*PROMPT*: Output the full set of records exactly.

----------------

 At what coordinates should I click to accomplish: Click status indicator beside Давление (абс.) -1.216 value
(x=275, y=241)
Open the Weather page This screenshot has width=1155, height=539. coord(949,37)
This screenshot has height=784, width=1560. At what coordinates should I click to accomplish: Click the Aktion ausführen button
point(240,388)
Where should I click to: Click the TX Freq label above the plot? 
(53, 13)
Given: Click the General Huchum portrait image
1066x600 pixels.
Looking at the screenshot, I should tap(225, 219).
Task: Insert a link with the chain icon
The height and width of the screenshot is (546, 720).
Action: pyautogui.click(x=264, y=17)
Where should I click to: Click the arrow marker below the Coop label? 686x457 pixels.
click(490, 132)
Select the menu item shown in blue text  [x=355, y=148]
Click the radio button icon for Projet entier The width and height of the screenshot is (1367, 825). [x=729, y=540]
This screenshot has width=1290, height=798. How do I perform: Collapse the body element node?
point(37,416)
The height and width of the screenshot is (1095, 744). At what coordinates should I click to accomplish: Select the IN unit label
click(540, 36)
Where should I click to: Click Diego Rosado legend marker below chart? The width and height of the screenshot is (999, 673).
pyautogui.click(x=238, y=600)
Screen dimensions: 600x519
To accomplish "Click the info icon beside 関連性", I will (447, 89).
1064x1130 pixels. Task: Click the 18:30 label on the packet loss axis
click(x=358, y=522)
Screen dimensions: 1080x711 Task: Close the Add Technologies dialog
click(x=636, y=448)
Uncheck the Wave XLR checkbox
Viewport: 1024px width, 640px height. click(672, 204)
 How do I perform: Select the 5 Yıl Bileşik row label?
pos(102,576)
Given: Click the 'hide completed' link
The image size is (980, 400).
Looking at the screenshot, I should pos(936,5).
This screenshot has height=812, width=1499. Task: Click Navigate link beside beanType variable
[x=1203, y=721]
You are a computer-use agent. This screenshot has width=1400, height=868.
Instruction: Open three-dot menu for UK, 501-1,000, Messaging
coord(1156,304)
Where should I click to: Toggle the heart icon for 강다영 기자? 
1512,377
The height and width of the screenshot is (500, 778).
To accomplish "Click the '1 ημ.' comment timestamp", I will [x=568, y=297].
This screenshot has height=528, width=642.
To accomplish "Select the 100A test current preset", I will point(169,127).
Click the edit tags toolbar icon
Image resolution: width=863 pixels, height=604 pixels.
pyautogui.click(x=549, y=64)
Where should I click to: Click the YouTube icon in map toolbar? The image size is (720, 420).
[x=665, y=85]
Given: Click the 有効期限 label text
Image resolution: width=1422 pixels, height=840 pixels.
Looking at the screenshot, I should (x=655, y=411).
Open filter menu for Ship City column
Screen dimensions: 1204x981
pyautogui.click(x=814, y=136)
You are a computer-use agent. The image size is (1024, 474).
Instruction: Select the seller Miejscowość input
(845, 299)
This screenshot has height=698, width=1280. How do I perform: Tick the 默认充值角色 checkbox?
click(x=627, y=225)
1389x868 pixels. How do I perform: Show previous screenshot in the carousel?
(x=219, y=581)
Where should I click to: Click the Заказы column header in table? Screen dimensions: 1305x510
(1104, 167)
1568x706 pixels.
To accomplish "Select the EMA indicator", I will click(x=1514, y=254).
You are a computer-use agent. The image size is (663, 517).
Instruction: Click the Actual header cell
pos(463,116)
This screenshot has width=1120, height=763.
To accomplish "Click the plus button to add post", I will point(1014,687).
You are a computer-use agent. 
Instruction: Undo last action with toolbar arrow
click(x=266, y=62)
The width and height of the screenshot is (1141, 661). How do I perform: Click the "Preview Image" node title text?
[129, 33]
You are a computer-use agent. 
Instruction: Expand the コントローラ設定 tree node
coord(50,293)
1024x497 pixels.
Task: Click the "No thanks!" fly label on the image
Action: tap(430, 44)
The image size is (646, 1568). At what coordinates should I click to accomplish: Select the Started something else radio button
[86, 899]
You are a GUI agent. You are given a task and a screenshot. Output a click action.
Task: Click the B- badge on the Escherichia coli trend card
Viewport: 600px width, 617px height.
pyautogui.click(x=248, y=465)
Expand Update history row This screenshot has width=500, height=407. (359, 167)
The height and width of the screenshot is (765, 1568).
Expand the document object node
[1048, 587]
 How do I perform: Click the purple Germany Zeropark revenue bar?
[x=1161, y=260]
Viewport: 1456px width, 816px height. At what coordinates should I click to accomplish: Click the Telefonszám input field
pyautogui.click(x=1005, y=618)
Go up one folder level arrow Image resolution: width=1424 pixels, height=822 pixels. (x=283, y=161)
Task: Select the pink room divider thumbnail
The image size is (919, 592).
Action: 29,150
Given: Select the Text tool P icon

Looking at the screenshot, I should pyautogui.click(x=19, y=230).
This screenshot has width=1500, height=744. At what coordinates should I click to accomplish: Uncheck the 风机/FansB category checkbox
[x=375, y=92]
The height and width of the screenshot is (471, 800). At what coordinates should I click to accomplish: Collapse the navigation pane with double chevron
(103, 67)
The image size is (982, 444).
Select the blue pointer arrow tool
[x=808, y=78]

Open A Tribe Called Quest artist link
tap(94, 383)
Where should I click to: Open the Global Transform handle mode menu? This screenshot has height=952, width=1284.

----------------

*OUTPUT FOR THIS EXERCISE*:
 At what coordinates should I click to accomplish: Click status indicator beside Давление (абс.) -1.216 value
(x=275, y=241)
Open the Weather page This screenshot has width=1155, height=539. coord(949,37)
This screenshot has height=784, width=1560. At what coordinates should I click to accomplish: Click the Aktion ausführen button
point(240,388)
Where should I click to: Click the TX Freq label above the plot? 
(53, 13)
Given: Click the General Huchum portrait image
1066x600 pixels.
Looking at the screenshot, I should tap(225, 219).
Task: Insert a link with the chain icon
The height and width of the screenshot is (546, 720).
Action: pyautogui.click(x=264, y=17)
Where should I click to: Click the arrow marker below the Coop label? 686x457 pixels.
click(490, 132)
Select the menu item shown in blue text  [x=355, y=148]
Click the radio button icon for Projet entier The width and height of the screenshot is (1367, 825). [x=729, y=540]
This screenshot has width=1290, height=798. How do I perform: Collapse the body element node?
point(37,416)
The height and width of the screenshot is (1095, 744). At what coordinates should I click to accomplish: Select the IN unit label
click(540, 36)
Where should I click to: Click Diego Rosado legend marker below chart? The width and height of the screenshot is (999, 673).
pyautogui.click(x=238, y=600)
Screen dimensions: 600x519
To accomplish "Click the info icon beside 関連性", I will (447, 89).
1064x1130 pixels. Task: Click the 18:30 label on the packet loss axis
click(x=358, y=522)
Screen dimensions: 1080x711 Task: Close the Add Technologies dialog
click(x=636, y=448)
Uncheck the Wave XLR checkbox
Viewport: 1024px width, 640px height. click(672, 204)
 How do I perform: Select the 5 Yıl Bileşik row label?
pos(102,576)
Given: Click the 'hide completed' link
The image size is (980, 400).
Looking at the screenshot, I should pos(936,5).
This screenshot has height=812, width=1499. Task: Click Navigate link beside beanType variable
[x=1203, y=721]
You are a computer-use agent. This screenshot has width=1400, height=868.
Instruction: Open three-dot menu for UK, 501-1,000, Messaging
coord(1156,304)
Where should I click to: Toggle the heart icon for 강다영 기자? 
1512,377
The height and width of the screenshot is (500, 778).
To accomplish "Click the '1 ημ.' comment timestamp", I will [x=568, y=297].
This screenshot has height=528, width=642.
To accomplish "Select the 100A test current preset", I will point(169,127).
Click the edit tags toolbar icon
Image resolution: width=863 pixels, height=604 pixels.
pyautogui.click(x=549, y=64)
Where should I click to: Click the YouTube icon in map toolbar? The image size is (720, 420).
[x=665, y=85]
Given: Click the 有効期限 label text
Image resolution: width=1422 pixels, height=840 pixels.
Looking at the screenshot, I should (x=655, y=411).
Open filter menu for Ship City column
Screen dimensions: 1204x981
pyautogui.click(x=814, y=136)
You are a computer-use agent. The image size is (1024, 474).
Instruction: Select the seller Miejscowość input
(845, 299)
This screenshot has height=698, width=1280. How do I perform: Tick the 默认充值角色 checkbox?
click(x=627, y=225)
1389x868 pixels. How do I perform: Show previous screenshot in the carousel?
(x=219, y=581)
Where should I click to: Click the Заказы column header in table? Screen dimensions: 1305x510
(1104, 167)
1568x706 pixels.
To accomplish "Select the EMA indicator", I will click(x=1514, y=254).
You are a computer-use agent. The image size is (663, 517).
Instruction: Click the Actual header cell
pos(463,116)
This screenshot has width=1120, height=763.
To accomplish "Click the plus button to add post", I will point(1014,687).
You are a computer-use agent. 
Instruction: Undo last action with toolbar arrow
click(x=266, y=62)
The width and height of the screenshot is (1141, 661). How do I perform: Click the "Preview Image" node title text?
[129, 33]
You are a computer-use agent. 
Instruction: Expand the コントローラ設定 tree node
coord(50,293)
1024x497 pixels.
Task: Click the "No thanks!" fly label on the image
Action: tap(430, 44)
The image size is (646, 1568). At what coordinates should I click to accomplish: Select the Started something else radio button
[86, 899]
You are a GUI agent. You are given a task and a screenshot. Output a click action.
Task: Click the B- badge on the Escherichia coli trend card
Viewport: 600px width, 617px height.
pyautogui.click(x=248, y=465)
Expand Update history row This screenshot has width=500, height=407. (359, 167)
The height and width of the screenshot is (765, 1568).
Expand the document object node
[1048, 587]
 How do I perform: Click the purple Germany Zeropark revenue bar?
[x=1161, y=260]
Viewport: 1456px width, 816px height. At what coordinates should I click to accomplish: Click the Telefonszám input field
pyautogui.click(x=1005, y=618)
Go up one folder level arrow Image resolution: width=1424 pixels, height=822 pixels. (x=283, y=161)
Task: Select the pink room divider thumbnail
The image size is (919, 592).
Action: 29,150
Given: Select the Text tool P icon

Looking at the screenshot, I should pyautogui.click(x=19, y=230).
This screenshot has width=1500, height=744. At what coordinates should I click to accomplish: Uncheck the 风机/FansB category checkbox
[x=375, y=92]
The height and width of the screenshot is (471, 800). At what coordinates should I click to accomplish: Collapse the navigation pane with double chevron
(103, 67)
The image size is (982, 444).
Select the blue pointer arrow tool
[x=808, y=78]

Open A Tribe Called Quest artist link
tap(94, 383)
Where should I click to: Open the Global Transform handle mode menu? This screenshot has height=952, width=1284.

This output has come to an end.